I volunteer at a soup kitchen, and one thing they emphasized during our training is that a volunteer’s time is a gift. You have to have a pipeline that translates a volunteer’s enthusiasm into action, otherwise you’re refusing to accept that gift, and that’s frustrating for the volunteer. At first, we would bring new people into our slack workspace and expected them to find their way. We realized pretty soon that having people in the slack is just the first step – you need to have a plan to retain volunteers. This became especially true as the slack workspace shot up to hundreds, sometimes thousands of messages a day. Empathize with those poor people just joining in being bombarded with way too much information!

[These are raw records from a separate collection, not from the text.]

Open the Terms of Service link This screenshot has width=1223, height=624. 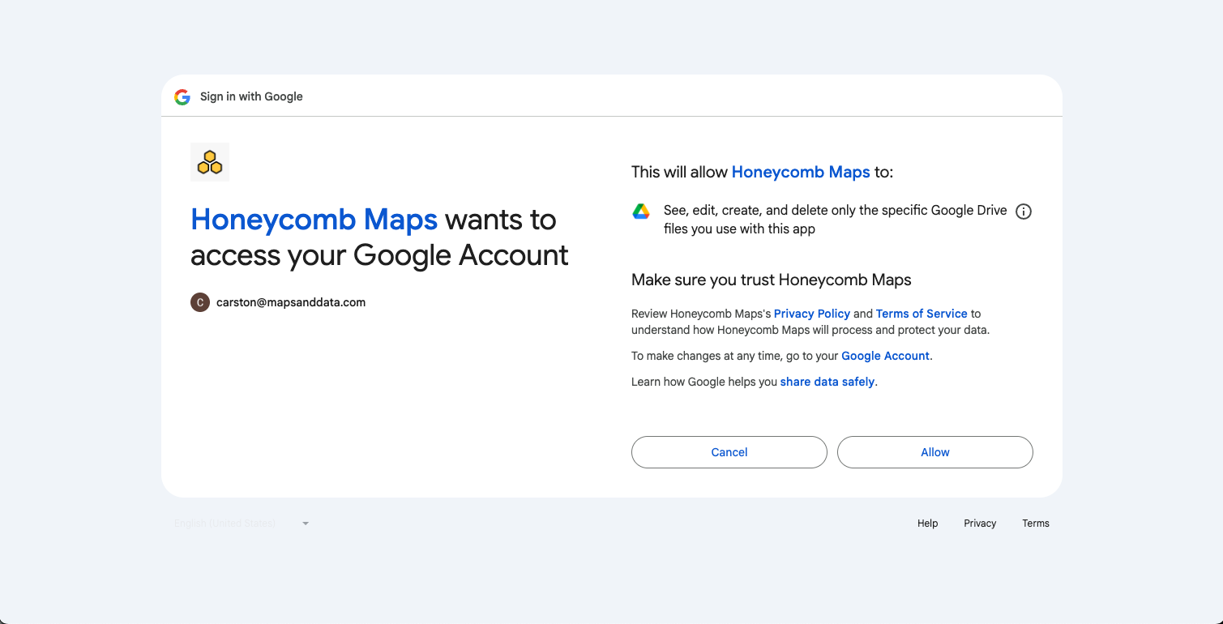pyautogui.click(x=922, y=314)
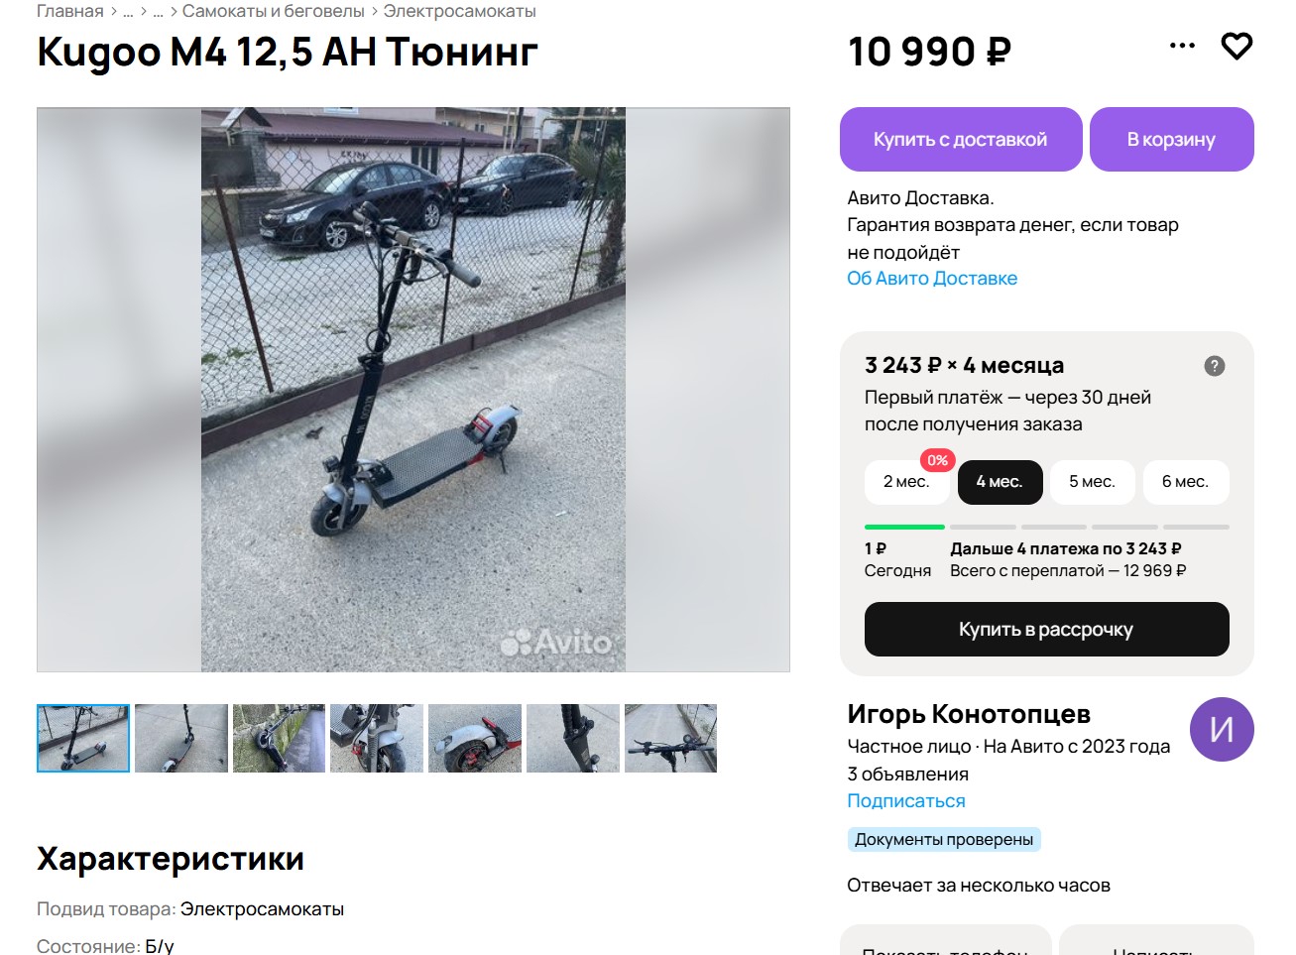The image size is (1296, 955).
Task: Choose the 6 мес. installment period
Action: pos(1186,482)
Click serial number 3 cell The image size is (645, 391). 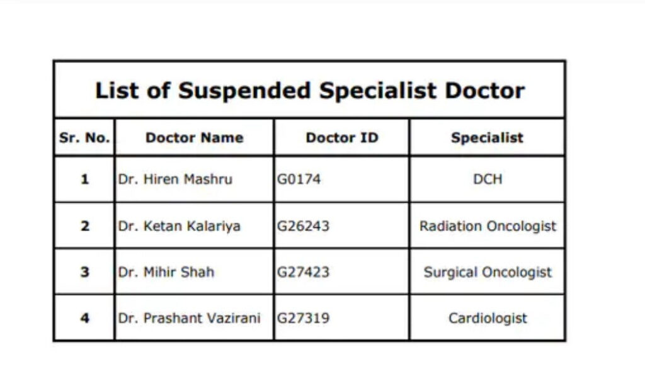tap(85, 272)
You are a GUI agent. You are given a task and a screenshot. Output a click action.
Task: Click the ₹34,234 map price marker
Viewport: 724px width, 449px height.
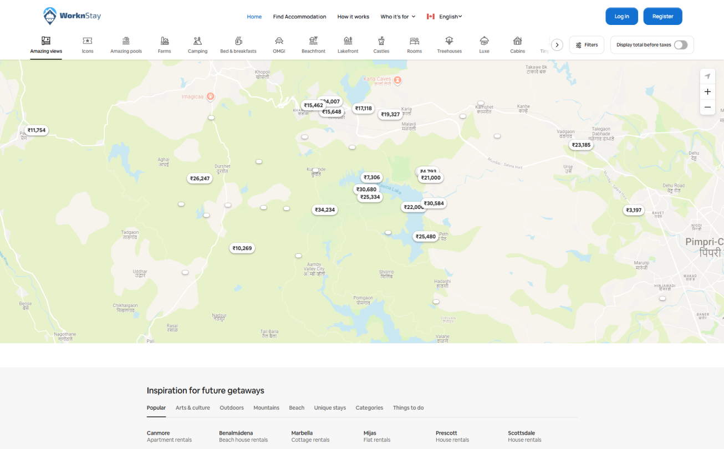(325, 210)
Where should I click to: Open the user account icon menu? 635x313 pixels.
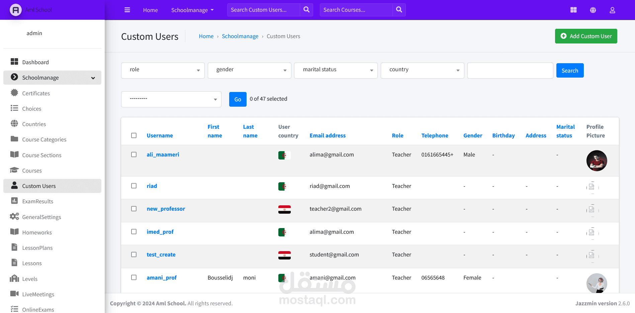(612, 10)
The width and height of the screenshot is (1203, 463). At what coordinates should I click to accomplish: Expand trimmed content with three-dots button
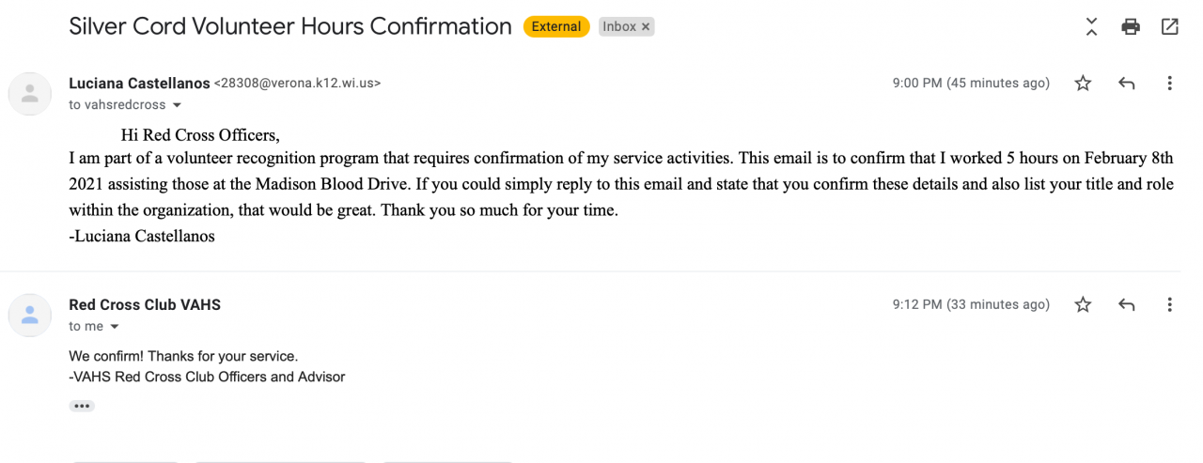point(82,406)
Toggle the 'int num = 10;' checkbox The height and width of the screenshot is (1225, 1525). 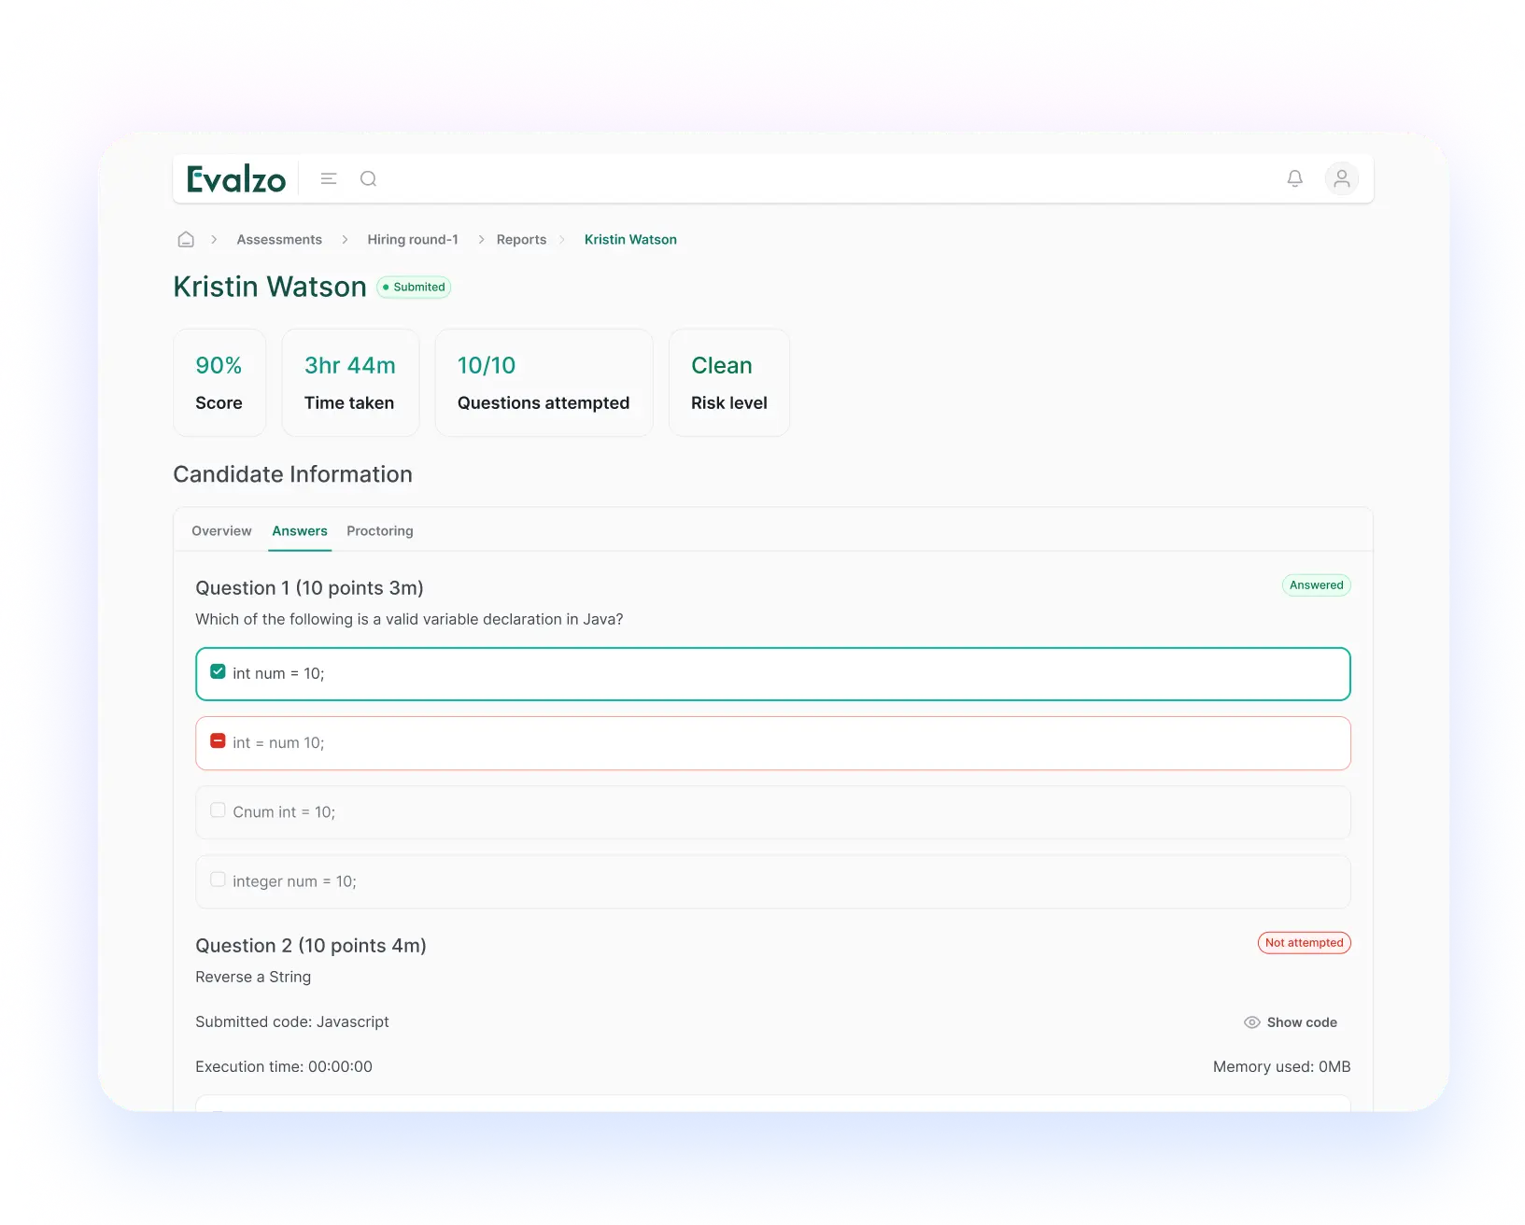point(218,671)
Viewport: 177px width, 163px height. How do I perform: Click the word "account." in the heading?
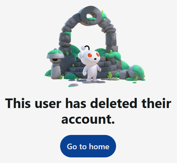coord(88,119)
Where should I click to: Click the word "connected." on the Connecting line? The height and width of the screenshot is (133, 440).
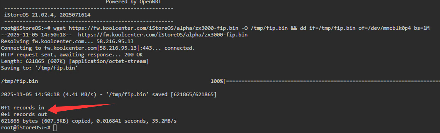(x=179, y=48)
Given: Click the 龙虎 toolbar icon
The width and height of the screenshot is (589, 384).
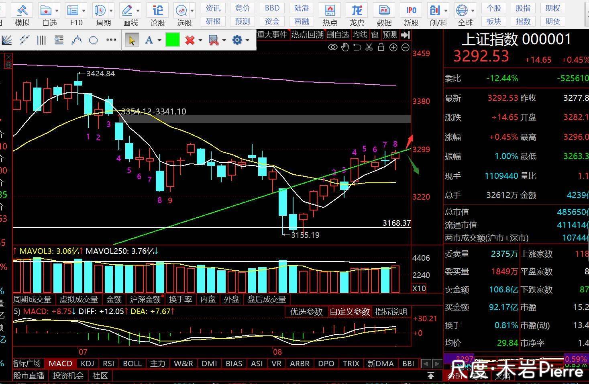Looking at the screenshot, I should coord(357,15).
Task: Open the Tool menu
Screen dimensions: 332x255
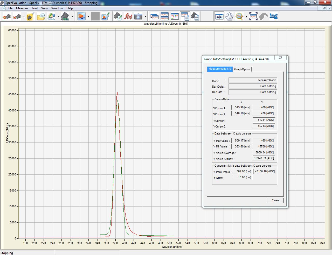Action: point(34,8)
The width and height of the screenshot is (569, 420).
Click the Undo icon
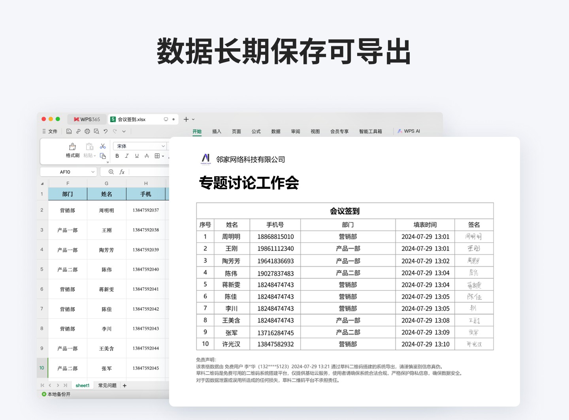106,132
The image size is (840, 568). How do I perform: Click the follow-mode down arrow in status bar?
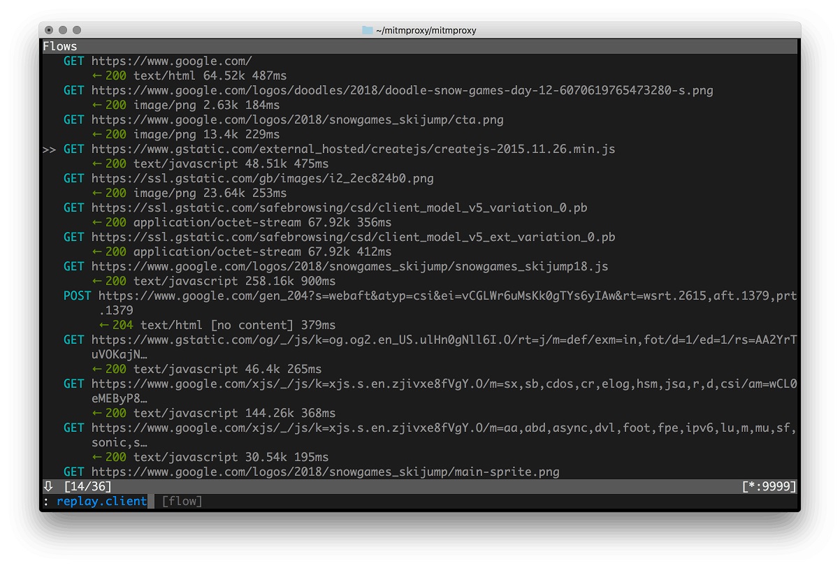click(48, 486)
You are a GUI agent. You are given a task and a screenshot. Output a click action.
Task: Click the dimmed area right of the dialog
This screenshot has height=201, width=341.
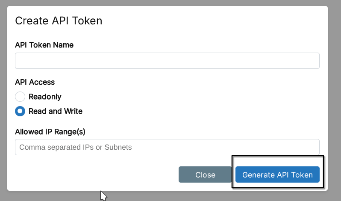(x=334, y=107)
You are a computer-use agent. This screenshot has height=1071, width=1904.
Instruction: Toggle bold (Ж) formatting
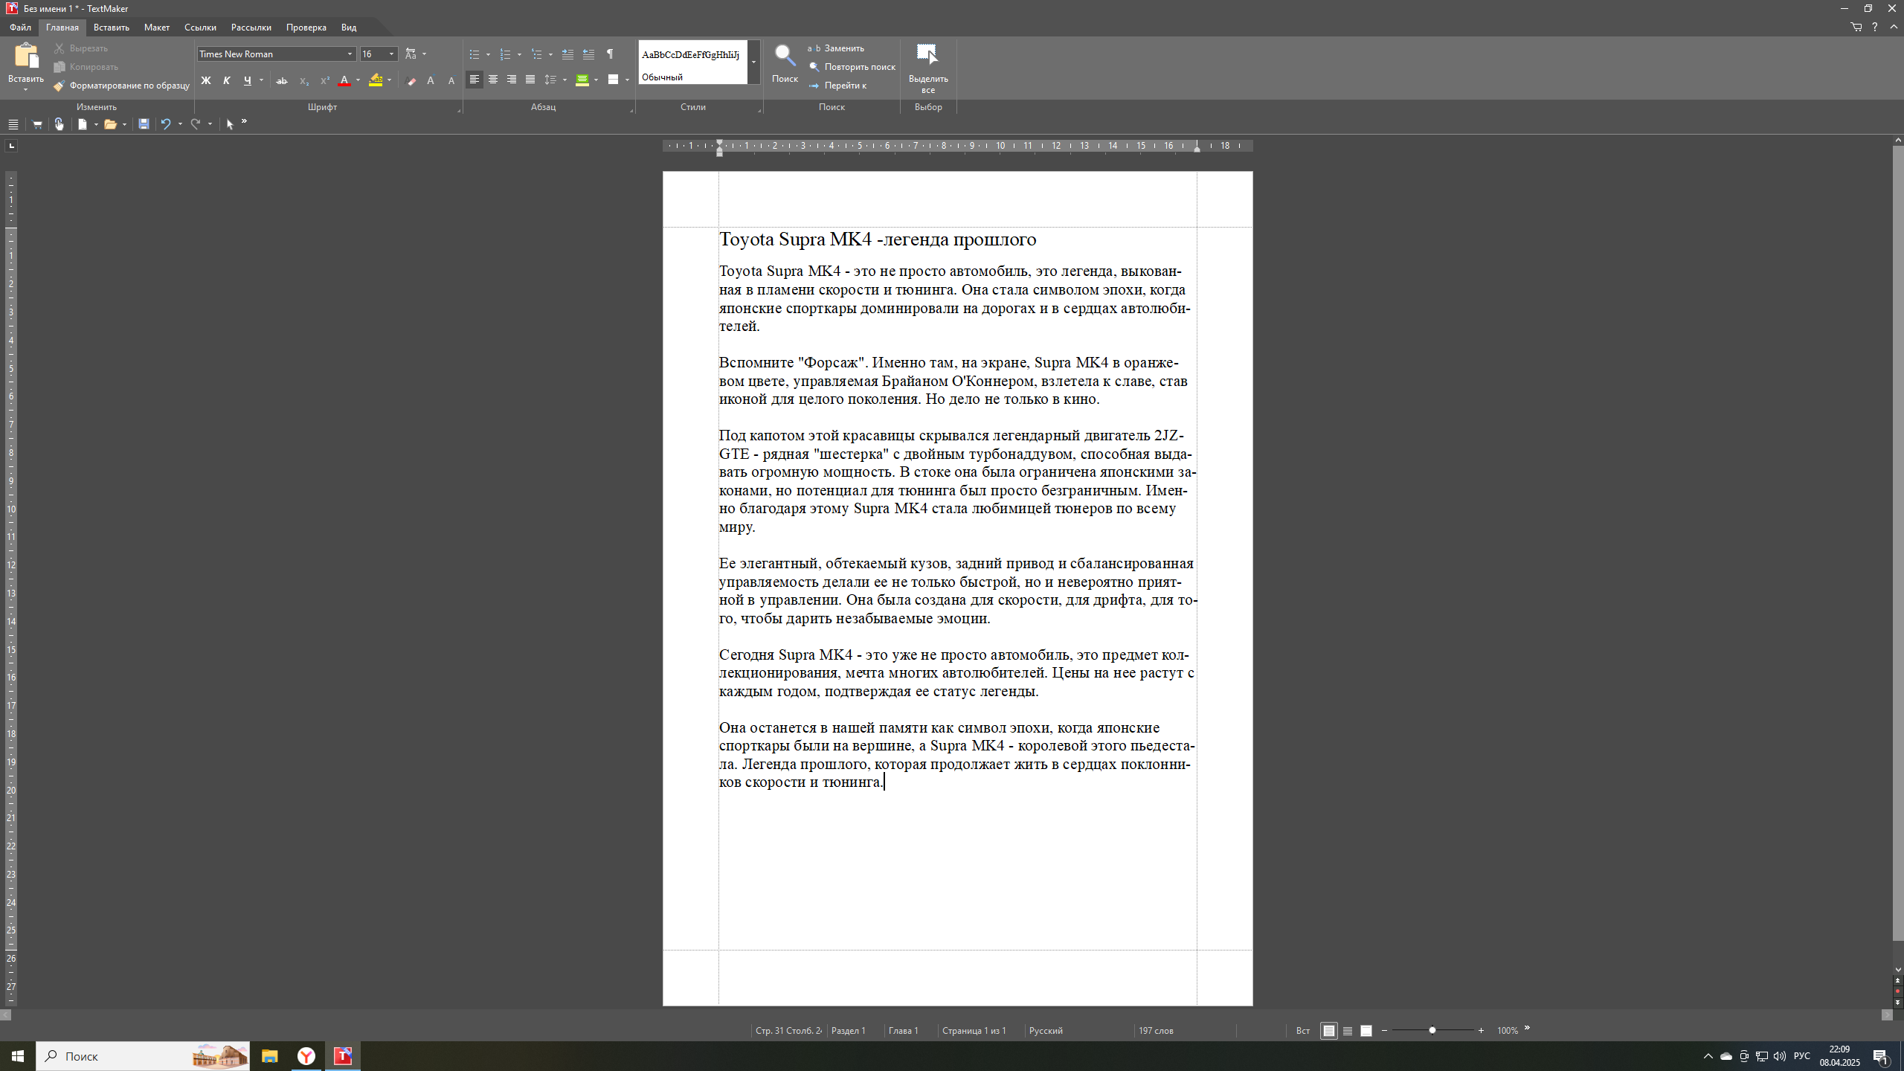(x=206, y=80)

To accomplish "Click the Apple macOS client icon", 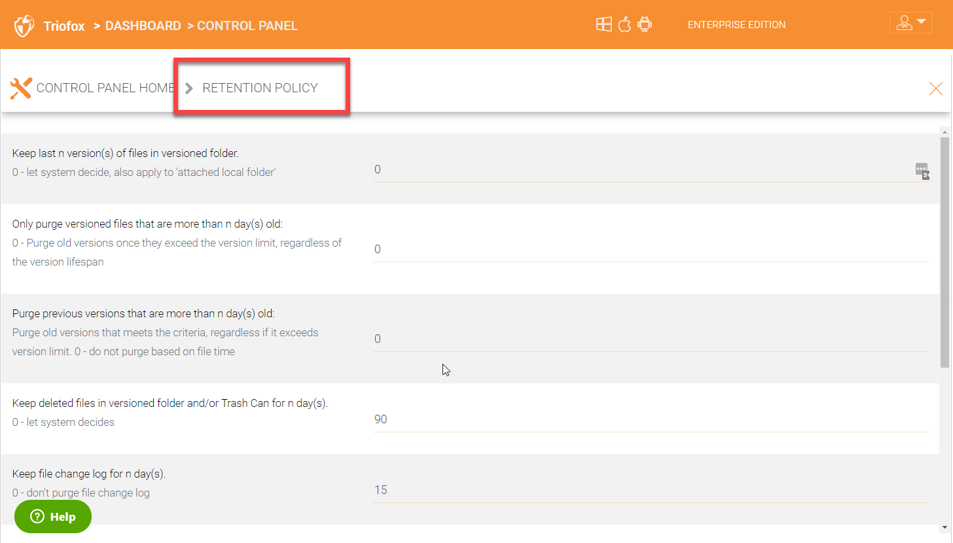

For the technical committee, what worked well to engage new volunteers is to do a task triage. There’s a backlog of stuff that needs to be done – update the website, crank out some forms, clean up the github page, prepare the forum, etc. In a synchronous meeting, you go through the backlog and people volunteer to take on different tasks. That means your committee head needs to have tasks partly groomed beforehand. They pull up the Kanban board during the meeting and fill it in – we used quire, but Asana or even just a Google doc could work equally well. Everybody gets a chance to pitch in, and confusion about the scope of each task can be resolved during the meeting. It’s also a big team-building exercise: you get to see other people pitch in. We applied this method to build several efforts, including bootstrapping the technical team, the video editing team, the waxers team (see later), community managers, etc.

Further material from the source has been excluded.